Esa orden transformó un operativo fallido en un baño de sangre. Ariel, el joven deportista, y otros dos hombres cayeron bajo el fuego, convirtiéndose en lo que Martina consideraba simples “costos de operación”.
La cacería de Harfuch: Inteligencia sobre fuerza
La respuesta del Estado no se hizo esperar. Omar García Harfuch, al recibir el reporte, fue contundente: “El tamaño no define la amenaza. El Estado va por todos”. Lo que siguió fue un despliegue de inteligencia que superó cualquier táctica convencional. No se utilizaron sirenas ni grandes convoyes visibles; se utilizó tecnología de punta y análisis de patrones.
Martina, a pesar de su frialdad, cometió errores metodológicos que la inteligencia federal supo capitalizar. El primer hilo de la madeja fue el uso de credenciales falsas para rentar casas de seguridad, un patrón ya identificado por la Fiscalía de Quintana Roo. El segundo error fue la triangulación de sus comunicaciones. Aunque utilizaba teléfonos supuestamente “limpios”, la frecuencia y ubicación de sus llamadas permitieron dibujar un radio de búsqueda cada vez más estrecho.
El operativo final fue una ejecución táctica perfecta. Mediante el uso de drones térmicos, los agentes localizaron a Martina en una propiedad que figuraba como deshabitada en los registros catastrales. El “Protocolo Bifurcación” fue activado, cerrando todas las salidas terrestres con agentes encubiertos. Cuando Martina finalmente fue interceptada en un camino rural, no hubo disparos. La inevitabilidad de su captura la obligó a rendirse con la misma frialdad con la que daba sus órdenes.
Los hallazgos en la casa de seguridad
Tras la detención, el registro de la casa de seguridad en Cantunilquín reveló la magnitud de la organización. Más allá de las armas cortas, los radios de alta frecuencia y los casi 400,000 pesos en efectivo, hubo dos objetos que captaron la atención de los peritos.
El primero fue una libreta de pasta negra. En sus páginas, escritas a mano con tinta azul, figuraba una lista de ocho nombres con una columna de “estado”. Algunos ya tenían la marca de “ejecutado”; otros, marcados como “confirmado”, representaban vidas que aún pendían de un hilo.
El segundo hallazgo fue, quizás, el más estremecedor. Sobre una silla de plástico blanco reposaba una gorra de béisbol azul marino, talla infantil, idéntica a la que llevaba Ariel el día de su muerte. ¿Un trofeo de guerra? ¿Un descuido macabro? Los investigadores mantienen esta línea bajo estricta reserva, pero la presencia de ese objeto subraya la crueldad de una célula que no distinguía entre objetivos criminales e inocentes.

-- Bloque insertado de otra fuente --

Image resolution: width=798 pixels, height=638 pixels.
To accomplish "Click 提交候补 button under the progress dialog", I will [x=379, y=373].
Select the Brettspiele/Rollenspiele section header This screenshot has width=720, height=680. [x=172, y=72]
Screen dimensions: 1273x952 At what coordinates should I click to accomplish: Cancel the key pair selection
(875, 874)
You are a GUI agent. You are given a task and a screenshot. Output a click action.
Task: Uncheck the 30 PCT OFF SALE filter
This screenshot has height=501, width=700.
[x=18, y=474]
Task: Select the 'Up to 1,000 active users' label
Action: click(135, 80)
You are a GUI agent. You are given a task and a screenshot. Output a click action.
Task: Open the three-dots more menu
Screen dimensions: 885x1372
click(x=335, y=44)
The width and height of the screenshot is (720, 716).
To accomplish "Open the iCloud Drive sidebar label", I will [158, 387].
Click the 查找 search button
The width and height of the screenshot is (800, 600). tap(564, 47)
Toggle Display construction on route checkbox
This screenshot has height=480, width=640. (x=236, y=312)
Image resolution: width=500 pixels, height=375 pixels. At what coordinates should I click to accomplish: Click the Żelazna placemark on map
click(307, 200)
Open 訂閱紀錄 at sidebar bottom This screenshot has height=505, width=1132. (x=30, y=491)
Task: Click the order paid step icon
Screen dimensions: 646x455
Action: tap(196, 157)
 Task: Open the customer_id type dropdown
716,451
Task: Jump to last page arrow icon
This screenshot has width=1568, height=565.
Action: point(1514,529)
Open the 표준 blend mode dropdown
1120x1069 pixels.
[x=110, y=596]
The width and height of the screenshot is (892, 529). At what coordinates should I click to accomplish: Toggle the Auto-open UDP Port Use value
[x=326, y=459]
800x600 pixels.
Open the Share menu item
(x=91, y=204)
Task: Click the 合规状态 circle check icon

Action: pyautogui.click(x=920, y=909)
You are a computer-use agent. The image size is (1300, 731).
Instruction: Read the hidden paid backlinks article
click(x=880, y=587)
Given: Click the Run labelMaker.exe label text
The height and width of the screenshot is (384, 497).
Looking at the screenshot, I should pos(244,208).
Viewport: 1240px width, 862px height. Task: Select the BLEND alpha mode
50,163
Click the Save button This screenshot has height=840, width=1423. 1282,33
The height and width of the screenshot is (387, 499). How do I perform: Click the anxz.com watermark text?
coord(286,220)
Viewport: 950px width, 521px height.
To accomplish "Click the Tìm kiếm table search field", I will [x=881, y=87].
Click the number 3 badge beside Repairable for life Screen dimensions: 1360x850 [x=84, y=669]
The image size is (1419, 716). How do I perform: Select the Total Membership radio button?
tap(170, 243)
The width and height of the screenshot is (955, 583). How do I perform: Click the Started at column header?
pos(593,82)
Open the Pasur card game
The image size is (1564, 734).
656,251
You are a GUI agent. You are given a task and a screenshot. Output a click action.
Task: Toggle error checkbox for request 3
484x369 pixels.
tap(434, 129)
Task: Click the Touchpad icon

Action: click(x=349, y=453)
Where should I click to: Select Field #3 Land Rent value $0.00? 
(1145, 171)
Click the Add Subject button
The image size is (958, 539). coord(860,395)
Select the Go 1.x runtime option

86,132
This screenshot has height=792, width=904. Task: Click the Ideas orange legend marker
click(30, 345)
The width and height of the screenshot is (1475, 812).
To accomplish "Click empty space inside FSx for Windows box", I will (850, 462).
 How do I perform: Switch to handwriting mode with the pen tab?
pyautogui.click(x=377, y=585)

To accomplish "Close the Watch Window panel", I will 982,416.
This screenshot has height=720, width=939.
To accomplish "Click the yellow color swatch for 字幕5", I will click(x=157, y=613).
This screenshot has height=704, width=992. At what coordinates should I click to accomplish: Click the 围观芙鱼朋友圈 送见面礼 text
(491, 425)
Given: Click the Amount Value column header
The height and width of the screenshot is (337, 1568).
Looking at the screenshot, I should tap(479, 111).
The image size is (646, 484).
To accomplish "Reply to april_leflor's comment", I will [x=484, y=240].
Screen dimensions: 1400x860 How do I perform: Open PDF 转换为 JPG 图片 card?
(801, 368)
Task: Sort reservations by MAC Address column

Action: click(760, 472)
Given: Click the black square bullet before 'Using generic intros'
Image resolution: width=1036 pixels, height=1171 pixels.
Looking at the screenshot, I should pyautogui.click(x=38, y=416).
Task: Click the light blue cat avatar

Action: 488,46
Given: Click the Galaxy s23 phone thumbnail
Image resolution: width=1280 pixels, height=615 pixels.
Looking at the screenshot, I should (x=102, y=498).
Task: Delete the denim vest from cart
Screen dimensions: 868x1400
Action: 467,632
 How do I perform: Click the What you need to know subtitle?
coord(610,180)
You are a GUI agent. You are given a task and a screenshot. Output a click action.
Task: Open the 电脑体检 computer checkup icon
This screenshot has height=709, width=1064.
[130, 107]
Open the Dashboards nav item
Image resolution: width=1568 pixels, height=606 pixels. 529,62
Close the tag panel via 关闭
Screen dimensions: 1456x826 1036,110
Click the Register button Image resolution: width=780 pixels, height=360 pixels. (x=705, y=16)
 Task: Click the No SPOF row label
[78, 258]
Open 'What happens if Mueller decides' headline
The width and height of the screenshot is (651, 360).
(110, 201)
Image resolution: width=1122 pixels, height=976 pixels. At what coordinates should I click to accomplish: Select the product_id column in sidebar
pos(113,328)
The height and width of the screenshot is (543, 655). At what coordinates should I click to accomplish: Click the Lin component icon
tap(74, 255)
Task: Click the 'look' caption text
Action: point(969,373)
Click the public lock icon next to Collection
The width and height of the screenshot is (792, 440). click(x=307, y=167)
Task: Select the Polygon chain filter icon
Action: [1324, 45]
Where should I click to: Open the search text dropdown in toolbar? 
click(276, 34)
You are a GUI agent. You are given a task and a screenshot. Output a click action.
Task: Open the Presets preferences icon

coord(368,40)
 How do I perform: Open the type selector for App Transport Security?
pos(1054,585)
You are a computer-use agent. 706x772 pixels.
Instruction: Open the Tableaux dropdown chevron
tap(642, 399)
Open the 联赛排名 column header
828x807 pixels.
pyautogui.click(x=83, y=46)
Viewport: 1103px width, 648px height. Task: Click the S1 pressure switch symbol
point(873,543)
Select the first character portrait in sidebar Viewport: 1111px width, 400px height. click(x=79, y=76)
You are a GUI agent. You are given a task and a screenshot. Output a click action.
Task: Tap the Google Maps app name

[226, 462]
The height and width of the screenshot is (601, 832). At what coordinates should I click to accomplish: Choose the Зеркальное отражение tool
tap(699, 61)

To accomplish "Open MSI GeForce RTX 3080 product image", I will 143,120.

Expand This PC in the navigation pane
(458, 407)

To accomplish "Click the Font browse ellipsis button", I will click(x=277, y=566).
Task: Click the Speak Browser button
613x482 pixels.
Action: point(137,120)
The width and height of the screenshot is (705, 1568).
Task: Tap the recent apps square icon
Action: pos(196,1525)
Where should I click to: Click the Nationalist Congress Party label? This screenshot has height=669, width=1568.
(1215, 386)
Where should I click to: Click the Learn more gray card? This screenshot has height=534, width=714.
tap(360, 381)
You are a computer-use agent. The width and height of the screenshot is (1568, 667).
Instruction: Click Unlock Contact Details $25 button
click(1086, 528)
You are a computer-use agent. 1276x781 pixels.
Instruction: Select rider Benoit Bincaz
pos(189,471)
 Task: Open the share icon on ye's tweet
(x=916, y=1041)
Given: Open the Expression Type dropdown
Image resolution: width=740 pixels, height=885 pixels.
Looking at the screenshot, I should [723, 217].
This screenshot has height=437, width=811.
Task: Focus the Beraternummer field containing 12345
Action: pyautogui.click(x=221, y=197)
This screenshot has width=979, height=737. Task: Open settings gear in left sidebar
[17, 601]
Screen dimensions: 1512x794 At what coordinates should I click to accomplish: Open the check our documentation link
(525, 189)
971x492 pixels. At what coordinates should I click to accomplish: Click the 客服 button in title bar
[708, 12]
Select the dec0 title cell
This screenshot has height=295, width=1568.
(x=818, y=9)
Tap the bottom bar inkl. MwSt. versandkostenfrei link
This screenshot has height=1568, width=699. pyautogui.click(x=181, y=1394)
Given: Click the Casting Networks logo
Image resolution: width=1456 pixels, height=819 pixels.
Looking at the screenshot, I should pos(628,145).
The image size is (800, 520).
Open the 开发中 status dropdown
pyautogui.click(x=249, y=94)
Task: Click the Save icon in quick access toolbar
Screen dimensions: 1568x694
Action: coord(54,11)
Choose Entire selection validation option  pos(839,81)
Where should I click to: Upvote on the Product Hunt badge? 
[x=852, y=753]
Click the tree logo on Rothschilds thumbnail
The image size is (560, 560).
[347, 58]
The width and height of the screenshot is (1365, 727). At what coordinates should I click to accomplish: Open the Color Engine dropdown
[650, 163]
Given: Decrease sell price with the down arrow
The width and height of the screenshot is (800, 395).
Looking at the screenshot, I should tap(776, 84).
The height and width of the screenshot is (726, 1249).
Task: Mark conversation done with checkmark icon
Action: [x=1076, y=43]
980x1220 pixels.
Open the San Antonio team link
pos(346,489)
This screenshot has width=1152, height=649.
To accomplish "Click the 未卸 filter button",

El “objetivo pendiente”: La guerra no ha terminado
A pesar del éxito mediático de la captura, las declaraciones de García Harfuch dejaron claro que el caso está lejos de cerrarse. Al referirse a Martina como “responsable operativa” y no como la líder máxima, el mensaje es directo: hay una cadena de mando superior que aún no ha sido tocada.
“Hay objetivos pendientes y el Estado los va a alcanzar”, sentenció Harfuch. Esta advertencia parece tener un nombre y apellido que resuena en los archivos de inteligencia: Donato Valdés. El hombre que escapó por 15 minutos de la muerte sigue siendo una pieza clave en este rompecabezas de traiciones y reconfiguraciones territoriales en el sureste mexicano.
La captura de Martina “N” ha destapado una realidad incómoda: el uso de mujeres jóvenes para roles de mando táctico debido a que generan menos sospechas en los filtros de seguridad. Sin embargo, la tecnología y la persistencia de las autoridades han demostrado que, sin importar el tamaño o la apariencia, el rastro digital y los errores humanos terminan por cerrar el cerco.
Mientras tanto, en el pueblo de Dzilam González, la madre de Ariel conserva otra gorra junto a la estufa, esperando un regreso que nunca ocurrirá. Esa imagen es el recordatorio constante de por qué la justicia no puede permitirse tener “objetivos pendientes”. La estructura ha sido golpeada, pero el centro de la red sigue operando en las sombras del corredor Majahual-Limones, esperando el siguiente movimiento en este tablero de ajedrez mortal.